It was as if I had arrived on Arrakis without the services of a Navigator. Dune without the sand. Or the sandworms, although some of the weird rock formations rearing up from the ground could be Shai-Hulud. (The emperor of the Ottomans was called the Padishah Sultan.)
The entrance to the underground city of Kaymakli was lined with shops guarded by my usual welcoming committee.
The Turkish take care of their cats and dogs. According to Fulya, strays are rounded up and spayed/neutered. As the facilities cannot accommodate all the animals, they are released and given food and shelter by the local residents.
Clearly an arrangement that works for the cats and dogs.
Kaymakli the underground city is a network of tunnels, and as you go below temperatures can be subzero. I’d borrowed a friend’s The North Face goose down jacket, which is the greatest winter gear known to me. People climb Mt Everest in these things, they weigh next to nothing and can be compressed into 8 x 5 packs you can throw in your luggage.
The tunnels are narrow, and often you have to walk in a crouch. It’s like doing squats, except that you could slip and pitch headlong into the next “room”. After 10 minutes of walking on your haunches you work up a sweat. Conclusion: the residents of Kaymakli had quads of steel. Which was useful, as many of them were early Christians on the run from persecution.

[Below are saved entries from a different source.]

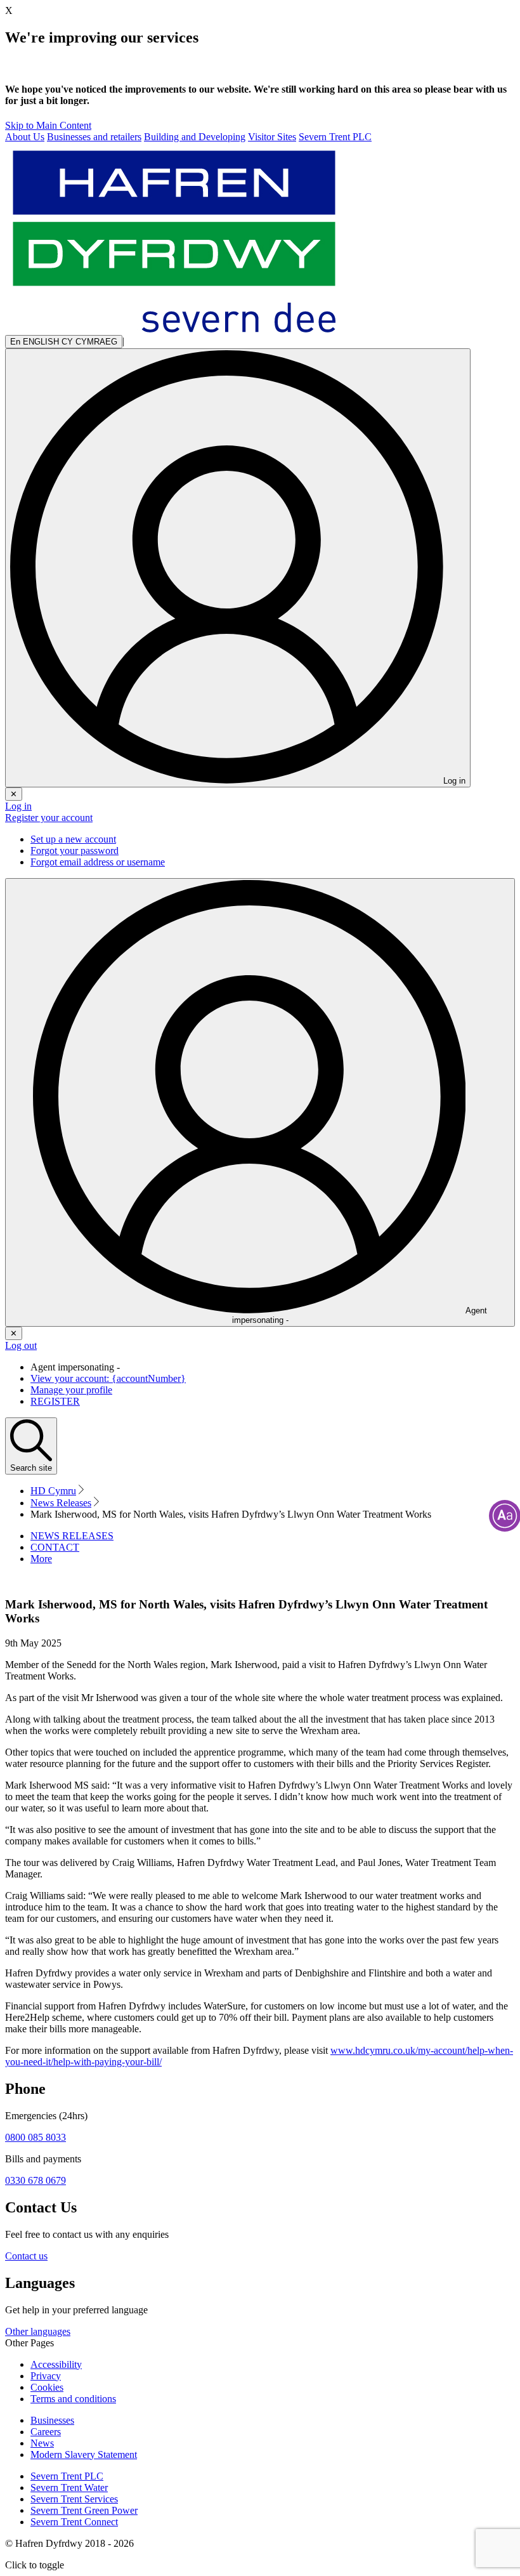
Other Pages (29, 2342)
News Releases (60, 1502)
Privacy (45, 2375)
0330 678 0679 (35, 2180)
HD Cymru (53, 1490)
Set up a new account (73, 839)
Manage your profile (71, 1389)
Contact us (26, 2256)
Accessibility (56, 2364)
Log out (21, 1345)
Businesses (52, 2420)
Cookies (46, 2387)
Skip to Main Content (48, 125)
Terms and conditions (73, 2398)
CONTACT (54, 1547)
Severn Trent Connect (74, 2521)
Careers (45, 2431)
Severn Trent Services (74, 2499)
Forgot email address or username (97, 862)
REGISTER (55, 1401)
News (42, 2443)
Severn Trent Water (69, 2487)
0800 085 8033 (35, 2137)
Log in (18, 806)
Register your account (49, 817)
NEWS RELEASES (72, 1535)
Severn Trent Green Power (84, 2510)
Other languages (37, 2331)
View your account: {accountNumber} (108, 1378)
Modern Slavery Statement (83, 2454)
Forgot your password (74, 850)
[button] (41, 1558)
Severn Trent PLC (66, 2476)
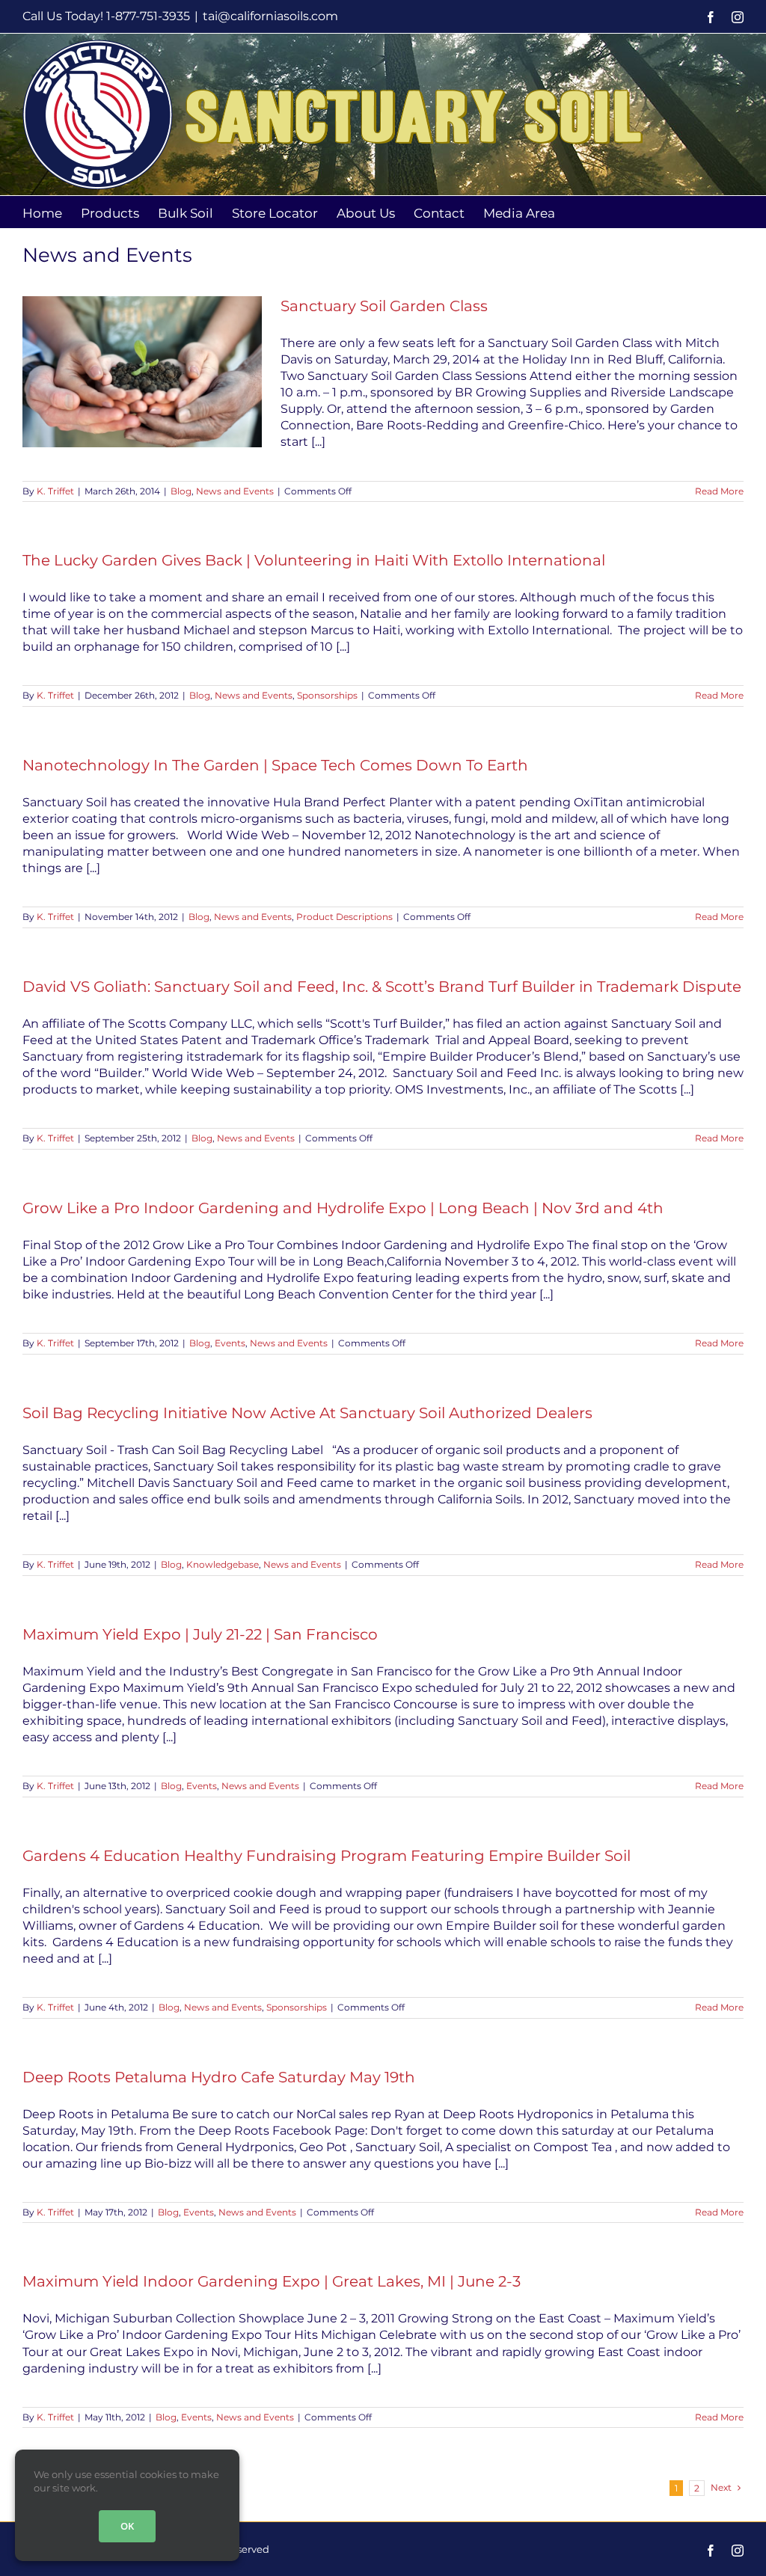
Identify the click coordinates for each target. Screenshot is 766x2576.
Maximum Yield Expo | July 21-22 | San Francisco (200, 1634)
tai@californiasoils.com (270, 16)
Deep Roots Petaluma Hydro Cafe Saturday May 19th (218, 2077)
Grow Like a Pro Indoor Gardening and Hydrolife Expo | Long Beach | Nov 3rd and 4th (343, 1208)
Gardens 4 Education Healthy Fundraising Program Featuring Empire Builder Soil (326, 1856)
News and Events (235, 491)
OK (127, 2526)
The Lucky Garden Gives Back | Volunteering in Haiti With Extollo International (313, 560)
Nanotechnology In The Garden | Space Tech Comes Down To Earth (275, 765)
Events (230, 1343)
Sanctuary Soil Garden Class (384, 306)
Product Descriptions (344, 916)
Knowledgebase (222, 1564)
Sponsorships (327, 695)
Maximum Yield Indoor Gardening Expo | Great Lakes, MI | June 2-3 (271, 2281)
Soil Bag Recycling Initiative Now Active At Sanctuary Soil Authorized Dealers (307, 1413)
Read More (719, 491)
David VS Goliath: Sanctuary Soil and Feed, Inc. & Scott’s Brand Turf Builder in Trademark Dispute (381, 987)
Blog (181, 491)
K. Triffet (55, 491)
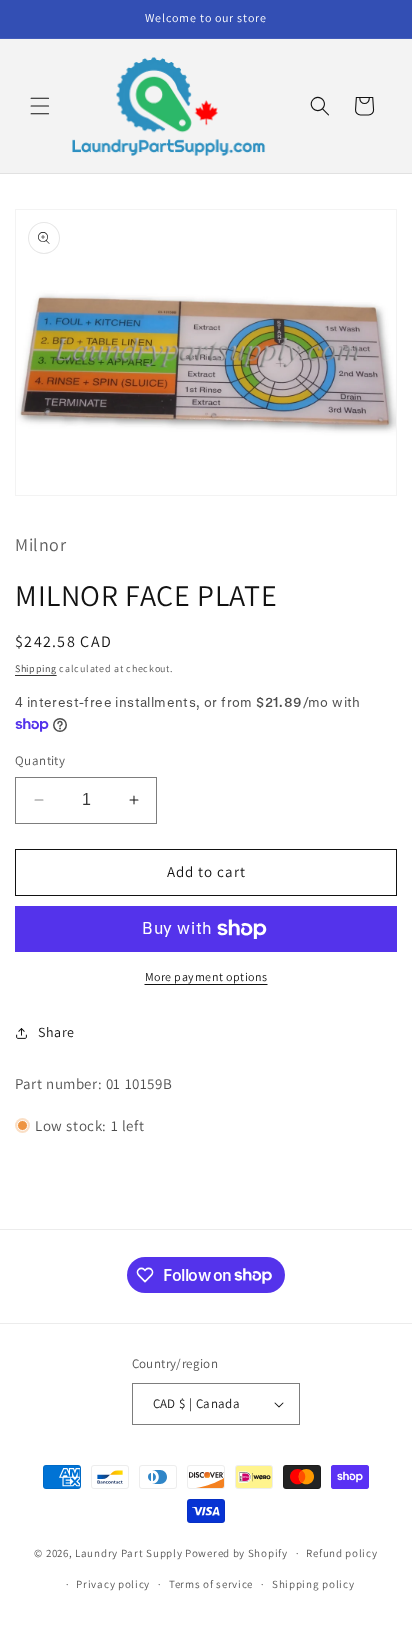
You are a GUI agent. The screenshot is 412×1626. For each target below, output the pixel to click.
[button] (40, 106)
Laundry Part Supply (130, 1553)
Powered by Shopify (236, 1553)
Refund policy (341, 1553)
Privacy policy (113, 1584)
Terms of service (211, 1584)
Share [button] (56, 1032)
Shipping (36, 668)
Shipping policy (313, 1584)
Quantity (40, 760)
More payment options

The living spaces gouged out of the soft volcanic rock are arranged around ventilation shafts so people could live comfortably while avoiding detection. To close the entrances they rolled giant millstones across the openings. No one could get in; the only way to dislodge the residents was to flood the tunnels, which would take too much water.
Just before dark we checked into our final hotel in Turkey, the 5-star Dinler Park in Urgup. This cat thought he owned the joint.
March 11th, 2013 at 23:28
woaahhhh — Rumi!!!!! wow.
March 11th, 2013 at 23:31
“The Turkish take care of their cats and dogs. According to Fulya, strays are rounded up and spayed/neutered. As the facilities cannot accommodate all the animals, they are released and given food and shelter by the local residents.” – Hey, good idea! Who do we contact to make that happen here too?
March 12th, 2013 at 00:44
civilizemaya: They do this in Bel-Air Village; the barangay can enforce it because they have the funds. Other neighborhoods are less understanding or financially capable.
March 12th, 2013 at 00:47
Rumi said: “Forget safety. Live where you fear to live. Destroy your reputation.
Be notorious.”
That’s a nice quote :) could have described my first two years of living in istanbul when i didn’t know the language. everyday was/is still an adventure.
March 12th, 2013 at 08:11
Now I want to save up and go there. I’m also watching Michael Palin’s New Europe, and I want to go the ex-Soviet states too.
March 12th, 2013 at 17:33
Do you still get freak out when it seems like your just being followed by cats everywhere? Like you were in grade school?
March 12th, 2013 at 17:34
Their yogurt looks like its a white merengue.